A patent grants an exclusive statutory right to the inventor over his invention, whether a product or a process, which provides a new way of doing something or offers a new technical solution to a problem, enabling the patent holder to prevent any other person from using, selling or manufacturing the patented product or process without his consent.[1] In India, a patent is granted for a period of 20 years.
What is compulsory licensing:
Many a times, it so happens that the patent owner does not make proper use of his invention or abuses his exclusive right to the detriment of others. In such cases, in the interest of the public, the government grants a compulsory license to a third-party to use, sell or manufacture the patented product or process, without the permission of the owner. In the International regime, the provisions regarding compulsory licensing are provided under the TRIPS Agreement.
Indian Scenario:
The provisions for compulsory licensing are provided under sections 84-92 of chapter XVI of the Patents Act, 1970. As per section 84(1), any interested person can make an application to the Controller for the grant of compulsory license on patents, after the expiration of three years from the date on which the patent was granted. However, there are certain grounds which need to be satisfied for demanding compulsory license namely:
- That the patented invention has not satisfied reasonable requirements of the public
- That, it is not available to the public at an affordable price
- That the invention is not worked in the Indian Territory
While considering the grant of patent, the Controller also needs to keep in mind other factors such as:
- The nature of the invention
- Applicant’s ability to work with the patented invention for public benefit
- Measures already taken by the patentee or the licensee to make full use of the invention
- Applicant’s capacity to bear the risk of providing capital as well as working the invention
- Applicant’s efforts to obtain license from the patentee on reasonable terms and conditions and such efforts have failed within a reasonable period as deemed fit by the Controller.[2]
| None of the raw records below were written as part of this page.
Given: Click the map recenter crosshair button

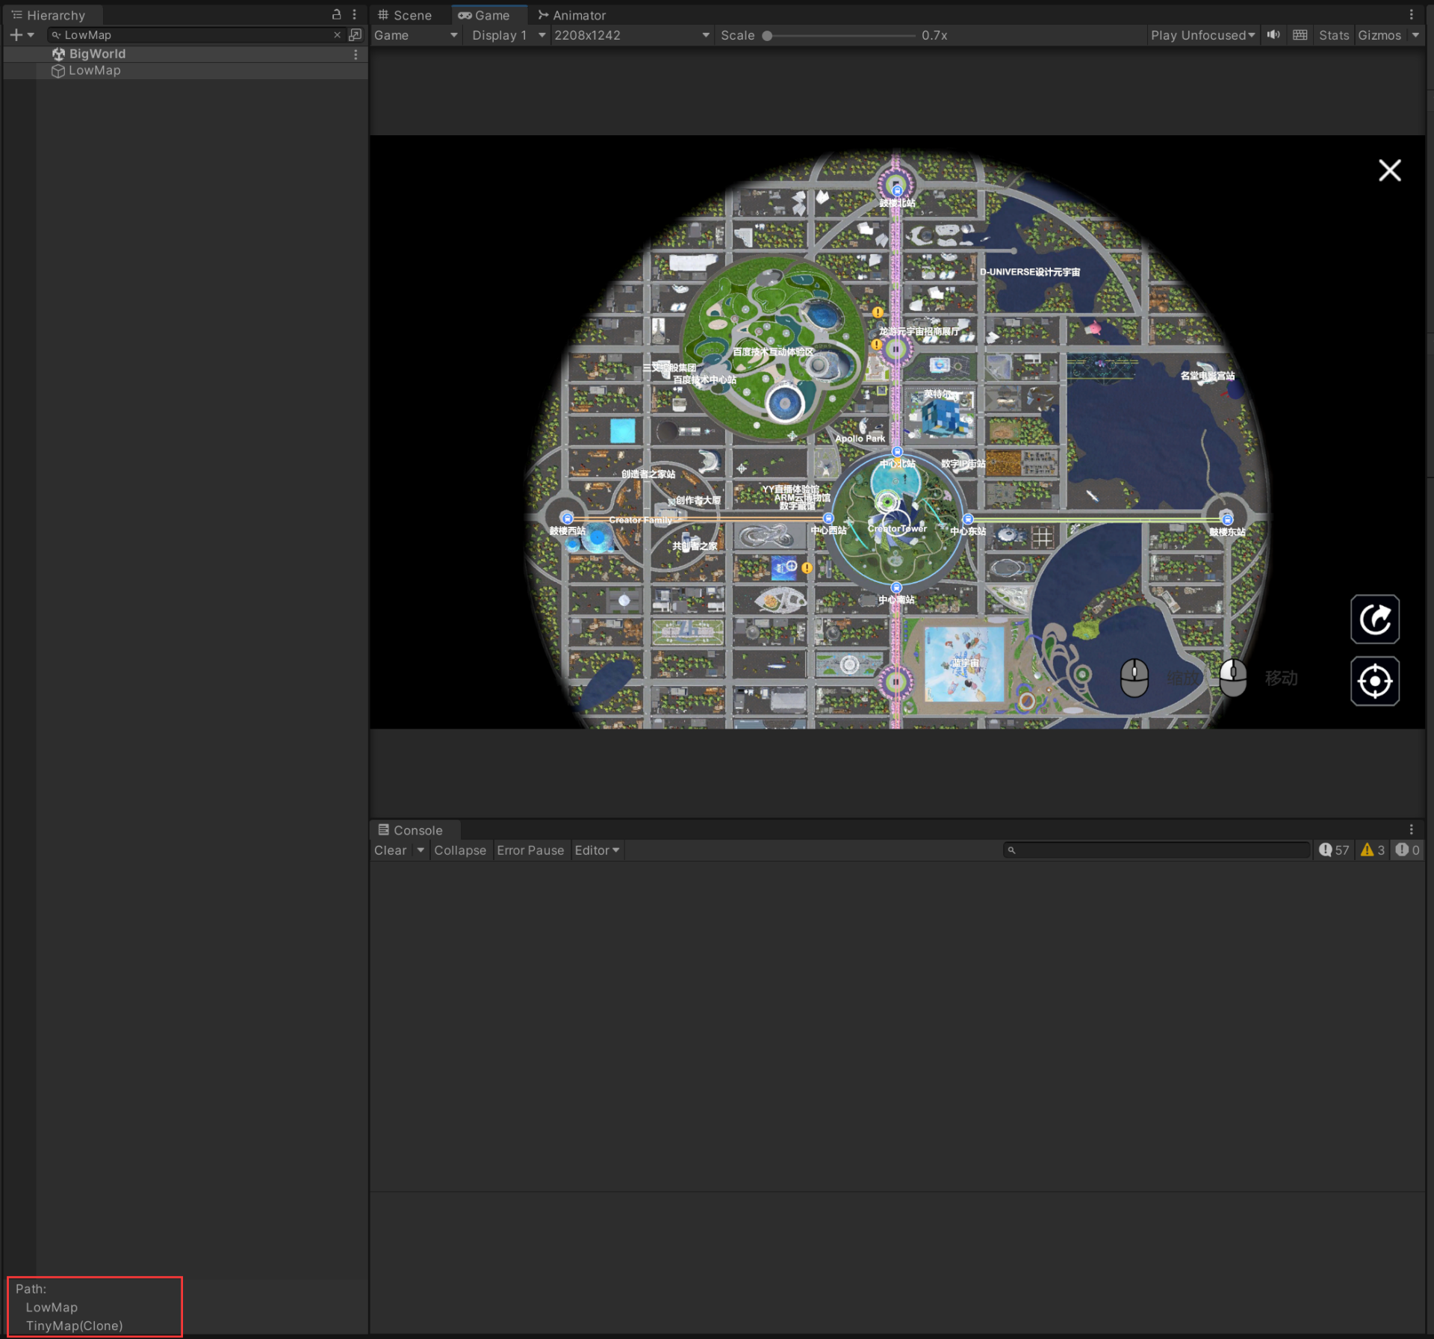Looking at the screenshot, I should [1374, 681].
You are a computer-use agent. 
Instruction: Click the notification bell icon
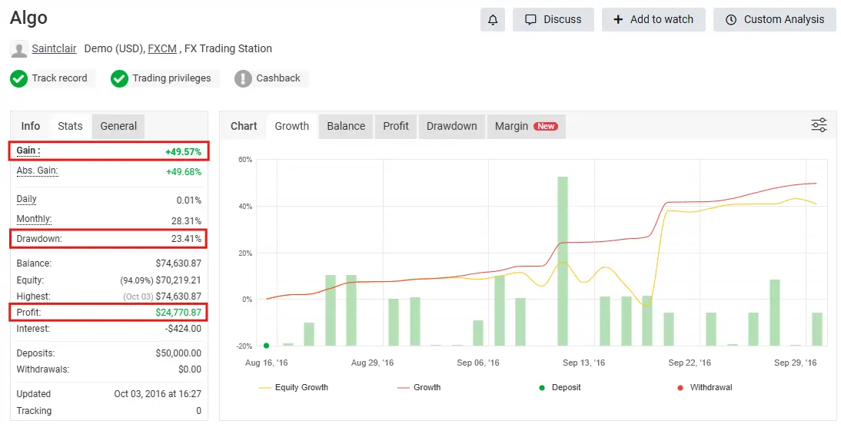[493, 19]
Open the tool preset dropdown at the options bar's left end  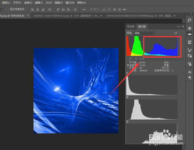tap(2, 10)
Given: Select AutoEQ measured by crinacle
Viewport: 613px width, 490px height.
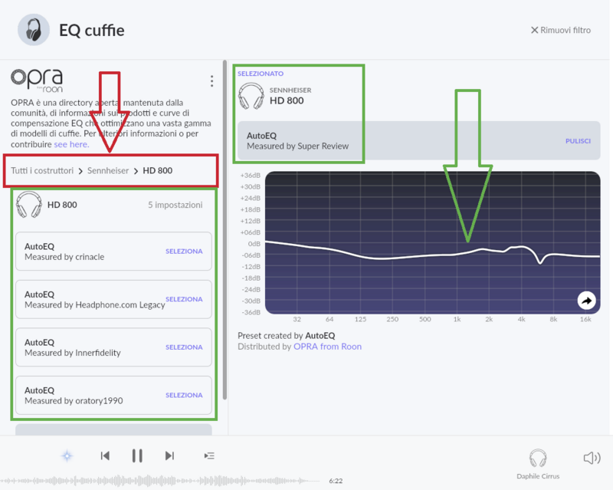Looking at the screenshot, I should click(x=184, y=252).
Further section 92 states that the Central Government, may by way of a notification in the Official Gazette, declare that a compulsory license can be granted in circumstances of:
- national emergency
- extreme urgency
- in cases of public non-commercial use
Section 92A provides for compulsory licensing for manufacture and export of patented pharmaceutical products in certain exceptional cases. To address public health, such licenses can be granted to any country which has insufficient or no manufacturing capacity in the pharmaceutical sector for the product.
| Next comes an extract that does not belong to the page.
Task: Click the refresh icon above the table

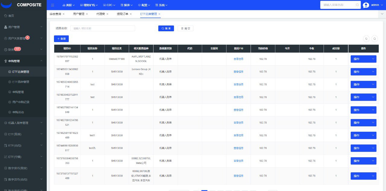Action: pos(366,39)
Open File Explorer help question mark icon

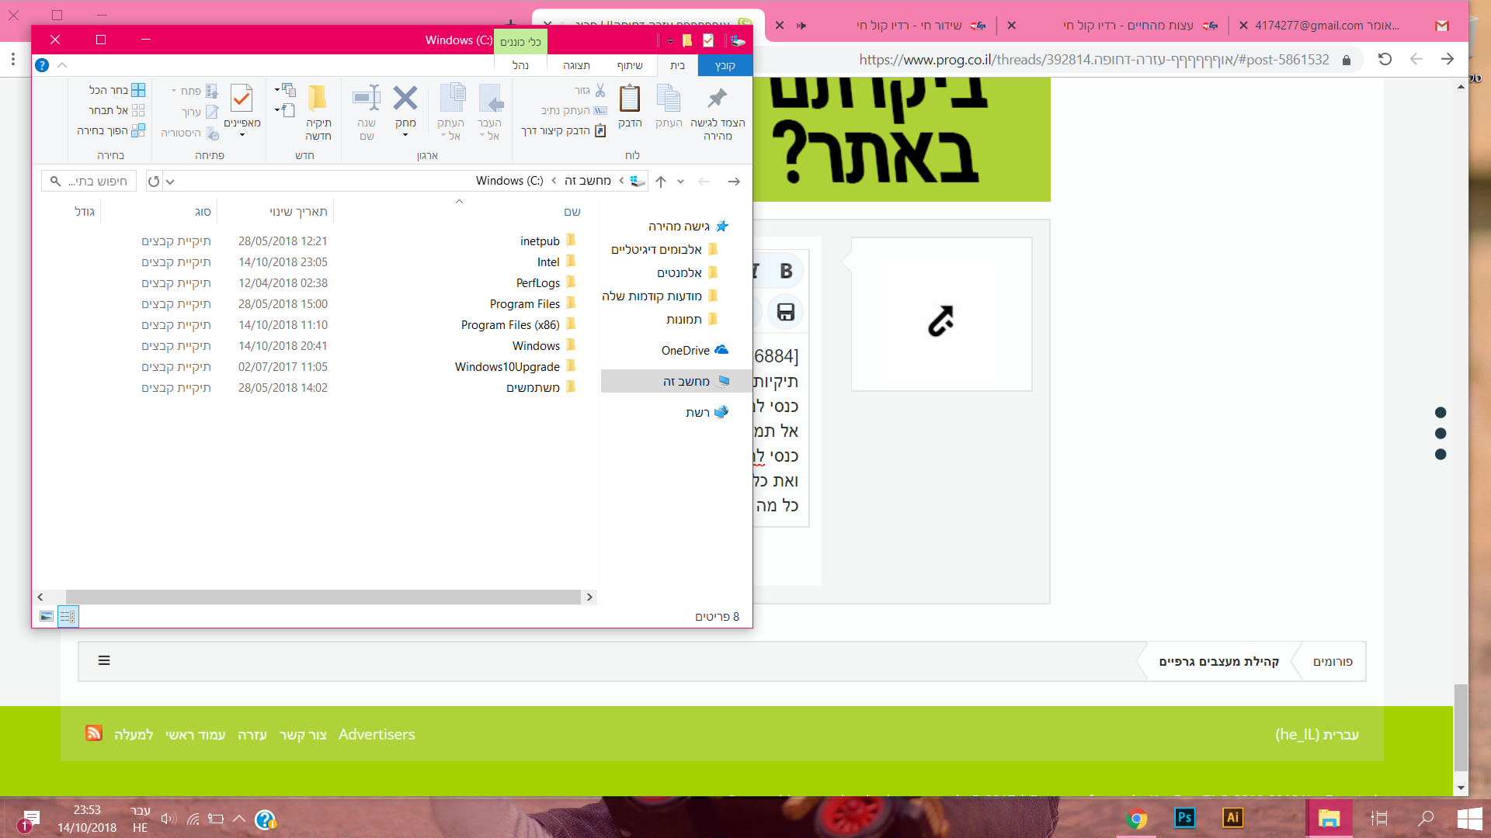tap(42, 66)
Case laws on compulsory licensing in India:
India’s very first case relating to compulsory license was Bayer v. Natco. In this case, Natco Pharma, a Hyderabad based pharmaceutical company was granted a compulsory license for the production of a generic version of Bayer’s Nexavar-Sorafenib, an anti-cancer agent used for treating liver and kidney cancer. It was established that only a mere 2% of the population of cancer patients could easily access to the drug and that it was being sold by Bayer at an exorbitant price of Rs. 2.8 lacs for a month’s treatment. The Indian Patent Office granted compulsory license to Natco on the grounds that Nexavar was being imported within India and that Natco would sell the drug at an affordable price of Rs. 8880 a month. The said order of the Controller was also upheld by the IPAB which was further challenged by Bayer before the Bombay High Court wherein it was held by the Hon’ble court that Bayer had failed to meet the requirements provided under section 84 of the Act and further observed that the whole purpose of granting compulsory license was to make the patented articles easily available to the Public in sufficient quantity and at affordable prices.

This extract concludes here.